Realizing the comedic aspects of The Climb sometimes required the actors/filmmakers to perform cringe-inducing scenes they had written for themselves. “That was an ongoing conversation,” Covino says. “Where is the line? Are we pushing past the line? And if we do push past the line, how do we redeem the character? It really just came down to instinct for us, and then finding that balance. Is this moment believable? The other thing we did was we got a couple options on the [shooting] days, so if we made a big choice—like me crashing through a table at the end of a scene—then we also got an option where I didn’t crash through the table, or you didn’t see the crash happen.”

Marvin elaborates: “The litmus test was, ‘Is this honest to the character?’ So even if Mike falls through the table, or even if I do a strip scene in a basement, is this an honest thing our character would do, or is it just there for the sake of an absurd moment? If it was something the character would do, then we were willing to risk it.”

Shooting a scene from <i>The Climb</i>.

Another risky aspect of The Climb is the portrayal of Marissa, the picture’s female lead. Presenting a difficult woman as the wedge between two everydudes is a provocative choice for male filmmakers.

“We were very aware of the landscape of cinema, and what the conversations are around cinema,” notes Covino. “To make this sort of a love story about these two men, we knew that, structurally, the antagonist had to be this female character. So the conversation was how to make all her decisions and motivations and the foundation of who she is as truthful as possible. We did as much as we could on the page, and then at a certain point it came down to having deep conversations with Gayle Rankin, who ended up playing that character, and trusting her to bring that character to life. Some of those questions were like: ‘Is this too much?’ ‘Does this feel a bit convenient?’ And Gayle would say, ‘No, we need to double down on this.’ Her viewpoint was, ‘I don’t accept that women can’t be assholes in movies, and that I can’t play a character who is just as broken as Mike’s character, or that my character has to be watered down for the sake of not making her a villain in this male-oriented story.’”

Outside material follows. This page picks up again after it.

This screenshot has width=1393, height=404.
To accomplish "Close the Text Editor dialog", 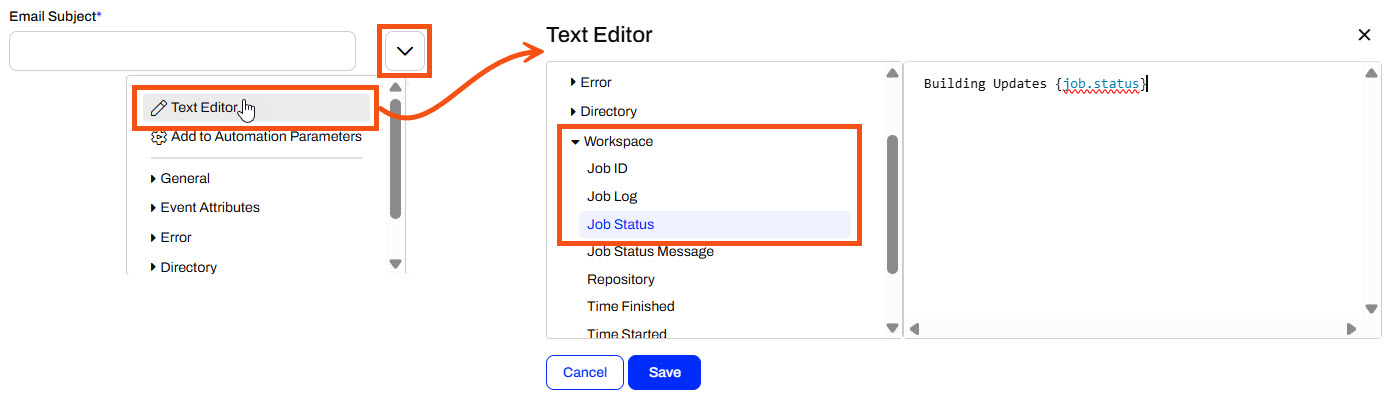I will [x=1364, y=35].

While The Climb is stylistically unique, the storyline echoes the mainstream paradigm of characters overcoming obstacles and learning lessons. “This has that sort of traditional plot structure,” acknowledges Covino. “That was intentional. But I think if you’re looking at the indie movies that break out today, there’s some level of subversion. Something fresh and new, even on these tried-and-true stories. It’s a bit tough to define the word independent right now, because every other day, some computer company becomes a studio. It’s really about the spirit of independent cinema. When you look at Altman and Cassavetes and the French New Wave, these filmmakers were responding to things they had seen over and over and over again and saying, ‘I want to try telling this story in a different way.’”

Or, as Marvin puts it: “The spirt of independent film is, ‘Let’s push the boundaries.’”

In that vein, Covino shares a memorable anecdote from a screening of The Climb at Sundance in January. “A filmmaker who saw the movie came up to me, and he was like, ‘I’m gonna call one of my friends who I haven’t talked to in a while.’ And I was like, ‘Oh, wow, that’s so amazing—you’re gonna rekindle your friendship.’ He was like, ‘No, I’m gonna tell him to go fuck himself! I’m gonna tell him that he’s the worst, and tell him all the things that I’ve left unsaid.’ It was this really funny, surprising thing.

“We didn’t really have a message we were making with the film,” Covino concludes. “All we were trying to do was capture relationships that we understood, and were true to us, and maybe start a conversation about those relationships in our lives that we keep even though we shouldn’t, and why we do—how we find acceptance of the things we don’t like about people.”